# Aim of the task:
Output the records exactly, every one of them.

[[ Recorded information open ]]

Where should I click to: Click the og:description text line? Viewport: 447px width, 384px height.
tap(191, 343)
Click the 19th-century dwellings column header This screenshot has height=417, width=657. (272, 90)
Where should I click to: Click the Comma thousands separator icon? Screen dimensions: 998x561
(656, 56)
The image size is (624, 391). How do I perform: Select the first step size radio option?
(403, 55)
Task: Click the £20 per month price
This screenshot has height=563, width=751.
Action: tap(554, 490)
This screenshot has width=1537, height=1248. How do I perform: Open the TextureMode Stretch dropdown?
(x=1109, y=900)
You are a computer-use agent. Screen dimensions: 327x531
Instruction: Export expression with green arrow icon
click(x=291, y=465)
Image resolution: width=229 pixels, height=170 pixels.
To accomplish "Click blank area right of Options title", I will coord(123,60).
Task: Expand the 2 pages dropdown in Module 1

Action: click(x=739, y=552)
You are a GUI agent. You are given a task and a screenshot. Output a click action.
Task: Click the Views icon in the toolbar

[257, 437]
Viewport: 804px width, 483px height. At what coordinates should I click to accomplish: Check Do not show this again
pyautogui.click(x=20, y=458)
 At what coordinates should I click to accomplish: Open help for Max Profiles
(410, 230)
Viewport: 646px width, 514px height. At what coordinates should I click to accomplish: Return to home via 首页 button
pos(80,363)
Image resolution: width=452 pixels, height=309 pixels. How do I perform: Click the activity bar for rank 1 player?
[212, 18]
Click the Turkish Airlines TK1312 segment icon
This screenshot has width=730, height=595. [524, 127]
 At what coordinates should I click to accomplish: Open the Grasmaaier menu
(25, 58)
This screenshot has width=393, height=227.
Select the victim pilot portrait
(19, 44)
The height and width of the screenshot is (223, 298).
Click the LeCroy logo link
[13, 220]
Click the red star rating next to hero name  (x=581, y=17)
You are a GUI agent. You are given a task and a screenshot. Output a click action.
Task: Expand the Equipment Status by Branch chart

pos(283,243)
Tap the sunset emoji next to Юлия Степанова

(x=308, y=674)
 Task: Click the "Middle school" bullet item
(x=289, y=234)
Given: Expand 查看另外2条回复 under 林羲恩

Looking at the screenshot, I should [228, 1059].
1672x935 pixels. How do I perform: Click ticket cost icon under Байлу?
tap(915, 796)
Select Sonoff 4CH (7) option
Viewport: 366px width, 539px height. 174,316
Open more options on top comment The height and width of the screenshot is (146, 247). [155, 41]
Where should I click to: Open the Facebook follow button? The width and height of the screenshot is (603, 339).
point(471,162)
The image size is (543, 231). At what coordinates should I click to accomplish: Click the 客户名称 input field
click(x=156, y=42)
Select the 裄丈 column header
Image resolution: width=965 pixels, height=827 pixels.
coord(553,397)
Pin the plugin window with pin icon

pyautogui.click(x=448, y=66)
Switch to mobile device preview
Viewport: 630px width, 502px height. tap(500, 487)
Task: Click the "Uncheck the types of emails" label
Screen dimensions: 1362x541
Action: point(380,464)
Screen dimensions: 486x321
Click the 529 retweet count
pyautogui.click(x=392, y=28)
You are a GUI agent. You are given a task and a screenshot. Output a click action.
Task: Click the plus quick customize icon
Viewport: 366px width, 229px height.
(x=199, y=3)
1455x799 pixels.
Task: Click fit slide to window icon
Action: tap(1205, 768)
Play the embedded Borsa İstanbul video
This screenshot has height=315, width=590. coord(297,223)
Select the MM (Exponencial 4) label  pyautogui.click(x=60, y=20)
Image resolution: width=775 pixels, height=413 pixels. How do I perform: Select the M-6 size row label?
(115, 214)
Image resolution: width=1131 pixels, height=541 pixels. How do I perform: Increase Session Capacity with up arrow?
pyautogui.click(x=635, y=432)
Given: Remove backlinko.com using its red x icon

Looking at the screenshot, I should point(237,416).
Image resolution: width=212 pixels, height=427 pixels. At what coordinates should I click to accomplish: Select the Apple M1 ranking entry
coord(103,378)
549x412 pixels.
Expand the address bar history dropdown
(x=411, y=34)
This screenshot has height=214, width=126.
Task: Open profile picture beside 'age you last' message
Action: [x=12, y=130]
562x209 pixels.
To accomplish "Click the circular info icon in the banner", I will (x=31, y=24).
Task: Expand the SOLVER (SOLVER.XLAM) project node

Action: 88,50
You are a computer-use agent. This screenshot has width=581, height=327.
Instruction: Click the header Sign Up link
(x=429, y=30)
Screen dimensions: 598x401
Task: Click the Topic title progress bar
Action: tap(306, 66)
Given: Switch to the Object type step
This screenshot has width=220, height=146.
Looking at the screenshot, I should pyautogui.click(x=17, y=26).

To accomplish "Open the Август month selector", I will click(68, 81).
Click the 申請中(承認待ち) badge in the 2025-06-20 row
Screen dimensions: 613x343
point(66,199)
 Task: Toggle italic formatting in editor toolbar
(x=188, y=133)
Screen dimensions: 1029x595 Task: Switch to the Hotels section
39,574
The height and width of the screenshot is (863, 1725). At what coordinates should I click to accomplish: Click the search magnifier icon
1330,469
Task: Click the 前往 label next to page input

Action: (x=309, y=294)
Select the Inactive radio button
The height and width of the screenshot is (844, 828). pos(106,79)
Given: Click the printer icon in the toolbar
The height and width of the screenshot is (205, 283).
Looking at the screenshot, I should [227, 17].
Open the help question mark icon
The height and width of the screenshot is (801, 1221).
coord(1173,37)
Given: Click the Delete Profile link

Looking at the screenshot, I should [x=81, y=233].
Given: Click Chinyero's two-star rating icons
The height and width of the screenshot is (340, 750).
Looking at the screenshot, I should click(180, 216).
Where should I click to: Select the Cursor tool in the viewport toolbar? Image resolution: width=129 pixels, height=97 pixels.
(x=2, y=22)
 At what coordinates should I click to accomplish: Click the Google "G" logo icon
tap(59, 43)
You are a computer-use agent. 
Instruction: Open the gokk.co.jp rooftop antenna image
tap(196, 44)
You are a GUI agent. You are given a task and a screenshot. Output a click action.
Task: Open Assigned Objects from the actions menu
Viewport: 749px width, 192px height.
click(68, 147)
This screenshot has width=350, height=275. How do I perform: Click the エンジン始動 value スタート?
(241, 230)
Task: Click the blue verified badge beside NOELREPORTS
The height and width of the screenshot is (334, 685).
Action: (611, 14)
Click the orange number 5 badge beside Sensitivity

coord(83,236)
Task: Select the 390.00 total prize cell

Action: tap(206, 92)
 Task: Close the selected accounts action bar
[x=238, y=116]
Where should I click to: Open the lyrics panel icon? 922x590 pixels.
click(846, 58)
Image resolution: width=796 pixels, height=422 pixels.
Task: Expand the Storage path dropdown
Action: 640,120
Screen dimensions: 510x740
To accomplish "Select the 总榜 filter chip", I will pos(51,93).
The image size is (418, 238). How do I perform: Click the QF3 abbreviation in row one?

[[ Recorded information closed ]]

# Written response:
Where should I click to: Click the og:description text line? Viewport: 447px width, 384px height.
tap(191, 343)
Click the 19th-century dwellings column header This screenshot has height=417, width=657. (272, 90)
Where should I click to: Click the Comma thousands separator icon? Screen dimensions: 998x561
(656, 56)
The image size is (624, 391). How do I perform: Select the first step size radio option?
(403, 55)
Task: Click the £20 per month price
This screenshot has height=563, width=751.
Action: tap(554, 490)
This screenshot has width=1537, height=1248. How do I perform: Open the TextureMode Stretch dropdown?
(x=1109, y=900)
You are a computer-use agent. Screen dimensions: 327x531
Instruction: Export expression with green arrow icon
click(x=291, y=465)
Image resolution: width=229 pixels, height=170 pixels.
To accomplish "Click blank area right of Options title", I will coord(123,60).
Task: Expand the 2 pages dropdown in Module 1

Action: click(x=739, y=552)
You are a GUI agent. You are given a task and a screenshot. Output a click action.
Task: Click the Views icon in the toolbar

[257, 437]
Viewport: 804px width, 483px height. At what coordinates should I click to accomplish: Check Do not show this again
pyautogui.click(x=20, y=458)
 At what coordinates should I click to accomplish: Open help for Max Profiles
(410, 230)
Viewport: 646px width, 514px height. At what coordinates should I click to accomplish: Return to home via 首页 button
pos(80,363)
Image resolution: width=452 pixels, height=309 pixels. How do I perform: Click the activity bar for rank 1 player?
[212, 18]
Click the Turkish Airlines TK1312 segment icon
This screenshot has width=730, height=595. [524, 127]
 At what coordinates should I click to accomplish: Open the Grasmaaier menu
(25, 58)
This screenshot has width=393, height=227.
Select the victim pilot portrait
(19, 44)
The height and width of the screenshot is (223, 298).
Click the LeCroy logo link
[13, 220]
Click the red star rating next to hero name  (x=581, y=17)
You are a GUI agent. You are given a task and a screenshot. Output a click action.
Task: Expand the Equipment Status by Branch chart

pos(283,243)
Tap the sunset emoji next to Юлия Степанова

(x=308, y=674)
 Task: Click the "Middle school" bullet item
(x=289, y=234)
Given: Expand 查看另外2条回复 under 林羲恩

Looking at the screenshot, I should [228, 1059].
1672x935 pixels. How do I perform: Click ticket cost icon under Байлу?
tap(915, 796)
Select Sonoff 4CH (7) option
Viewport: 366px width, 539px height. 174,316
Open more options on top comment The height and width of the screenshot is (146, 247). [155, 41]
Where should I click to: Open the Facebook follow button? The width and height of the screenshot is (603, 339).
point(471,162)
The image size is (543, 231). At what coordinates should I click to accomplish: Click the 客户名称 input field
click(x=156, y=42)
Select the 裄丈 column header
Image resolution: width=965 pixels, height=827 pixels.
coord(553,397)
Pin the plugin window with pin icon

pyautogui.click(x=448, y=66)
Switch to mobile device preview
Viewport: 630px width, 502px height. tap(500, 487)
Task: Click the "Uncheck the types of emails" label
Screen dimensions: 1362x541
Action: point(380,464)
Screen dimensions: 486x321
Click the 529 retweet count
pyautogui.click(x=392, y=28)
You are a GUI agent. You are given a task and a screenshot. Output a click action.
Task: Click the plus quick customize icon
Viewport: 366px width, 229px height.
(x=199, y=3)
1455x799 pixels.
Task: Click fit slide to window icon
Action: tap(1205, 768)
Play the embedded Borsa İstanbul video
This screenshot has height=315, width=590. coord(297,223)
Select the MM (Exponencial 4) label  pyautogui.click(x=60, y=20)
Image resolution: width=775 pixels, height=413 pixels. How do I perform: Select the M-6 size row label?
(115, 214)
Image resolution: width=1131 pixels, height=541 pixels. How do I perform: Increase Session Capacity with up arrow?
pyautogui.click(x=635, y=432)
Given: Remove backlinko.com using its red x icon

Looking at the screenshot, I should point(237,416).
Image resolution: width=212 pixels, height=427 pixels. At what coordinates should I click to accomplish: Select the Apple M1 ranking entry
coord(103,378)
549x412 pixels.
Expand the address bar history dropdown
(x=411, y=34)
This screenshot has height=214, width=126.
Task: Open profile picture beside 'age you last' message
Action: [x=12, y=130]
562x209 pixels.
To accomplish "Click the circular info icon in the banner", I will (x=31, y=24).
Task: Expand the SOLVER (SOLVER.XLAM) project node

Action: 88,50
You are a computer-use agent. This screenshot has width=581, height=327.
Instruction: Click the header Sign Up link
(x=429, y=30)
Screen dimensions: 598x401
Task: Click the Topic title progress bar
Action: tap(306, 66)
Given: Switch to the Object type step
This screenshot has width=220, height=146.
Looking at the screenshot, I should pyautogui.click(x=17, y=26).

To accomplish "Open the Август month selector", I will click(68, 81).
Click the 申請中(承認待ち) badge in the 2025-06-20 row
Screen dimensions: 613x343
point(66,199)
 Task: Toggle italic formatting in editor toolbar
(x=188, y=133)
Screen dimensions: 1029x595 Task: Switch to the Hotels section
39,574
The height and width of the screenshot is (863, 1725). At what coordinates should I click to accomplish: Click the search magnifier icon
1330,469
Task: Click the 前往 label next to page input

Action: (x=309, y=294)
Select the Inactive radio button
The height and width of the screenshot is (844, 828). pos(106,79)
Given: Click the printer icon in the toolbar
The height and width of the screenshot is (205, 283).
Looking at the screenshot, I should [227, 17].
Open the help question mark icon
The height and width of the screenshot is (801, 1221).
coord(1173,37)
Given: Click the Delete Profile link

Looking at the screenshot, I should [x=81, y=233].
Given: Click Chinyero's two-star rating icons
The height and width of the screenshot is (340, 750).
Looking at the screenshot, I should click(180, 216).
Where should I click to: Select the Cursor tool in the viewport toolbar? Image resolution: width=129 pixels, height=97 pixels.
(x=2, y=22)
 At what coordinates should I click to accomplish: Click the Google "G" logo icon
tap(59, 43)
You are a computer-use agent. 
Instruction: Open the gokk.co.jp rooftop antenna image
tap(196, 44)
You are a GUI agent. You are given a task and a screenshot. Output a click action.
Task: Open Assigned Objects from the actions menu
Viewport: 749px width, 192px height.
click(68, 147)
This screenshot has width=350, height=275. How do I perform: Click the エンジン始動 value スタート?
(241, 230)
Task: Click the blue verified badge beside NOELREPORTS
The height and width of the screenshot is (334, 685).
Action: (611, 14)
Click the orange number 5 badge beside Sensitivity

coord(83,236)
Task: Select the 390.00 total prize cell

Action: tap(206, 92)
 Task: Close the selected accounts action bar
[x=238, y=116]
Where should I click to: Open the lyrics panel icon? 922x590 pixels.
click(846, 58)
Image resolution: width=796 pixels, height=422 pixels.
Task: Expand the Storage path dropdown
Action: 640,120
Screen dimensions: 510x740
To accomplish "Select the 总榜 filter chip", I will pos(51,93).
The image size is (418, 238). How do I perform: Click the QF3 abbreviation in row one?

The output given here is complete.